Can you extract the rows from the one containing "For every named" through the one containing "[switch] (1090, 48)", including both, and copy them out word for word?

- - - -

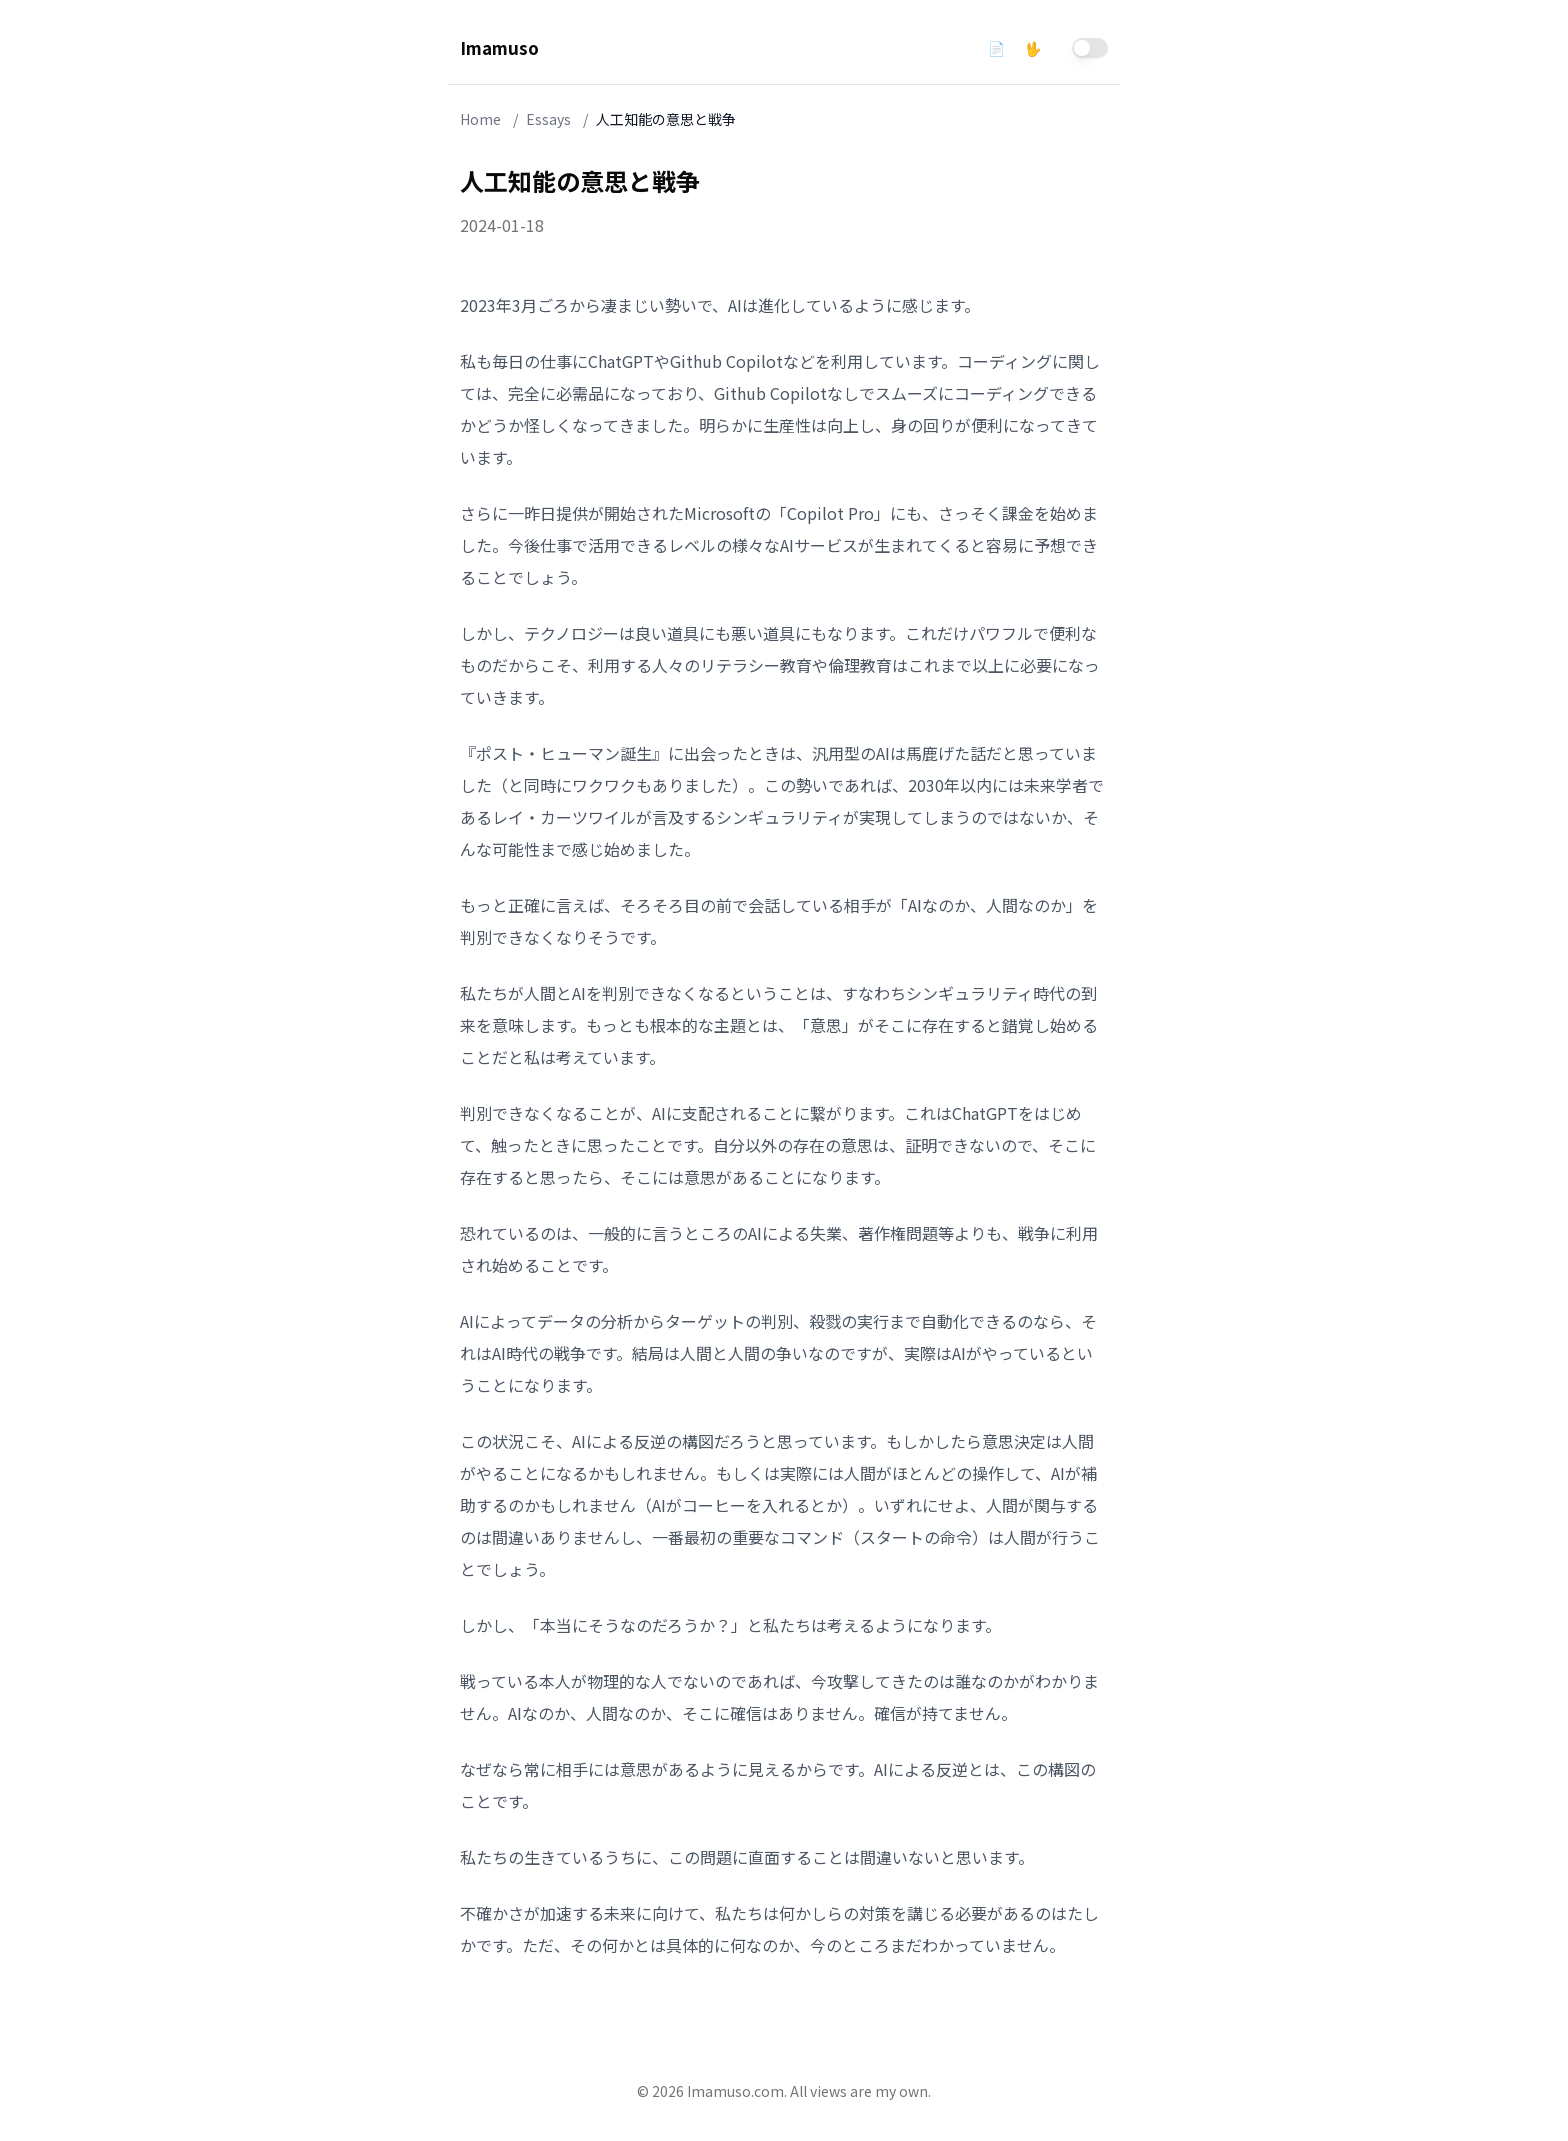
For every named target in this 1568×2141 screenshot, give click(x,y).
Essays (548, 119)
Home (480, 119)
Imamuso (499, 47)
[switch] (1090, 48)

- - - -

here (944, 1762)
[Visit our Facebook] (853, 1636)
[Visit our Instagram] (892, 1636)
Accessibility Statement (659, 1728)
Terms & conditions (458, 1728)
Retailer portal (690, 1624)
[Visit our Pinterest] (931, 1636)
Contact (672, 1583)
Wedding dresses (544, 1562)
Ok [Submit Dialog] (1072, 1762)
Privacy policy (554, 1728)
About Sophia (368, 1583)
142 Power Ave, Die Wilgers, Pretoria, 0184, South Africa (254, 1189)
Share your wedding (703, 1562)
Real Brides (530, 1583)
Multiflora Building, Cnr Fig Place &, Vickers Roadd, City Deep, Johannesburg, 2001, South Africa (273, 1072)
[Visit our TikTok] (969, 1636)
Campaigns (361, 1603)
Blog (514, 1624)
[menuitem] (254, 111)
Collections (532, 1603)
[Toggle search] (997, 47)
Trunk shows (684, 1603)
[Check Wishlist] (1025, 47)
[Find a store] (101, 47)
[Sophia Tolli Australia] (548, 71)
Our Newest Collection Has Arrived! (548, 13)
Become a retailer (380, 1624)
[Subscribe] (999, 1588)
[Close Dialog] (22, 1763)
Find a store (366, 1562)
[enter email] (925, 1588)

- - - -

TASK OUTPUT:
For every named target in this 1568×2141 screenshot, give click(x,y).
Essays (548, 119)
Home (480, 119)
Imamuso (499, 47)
[switch] (1090, 48)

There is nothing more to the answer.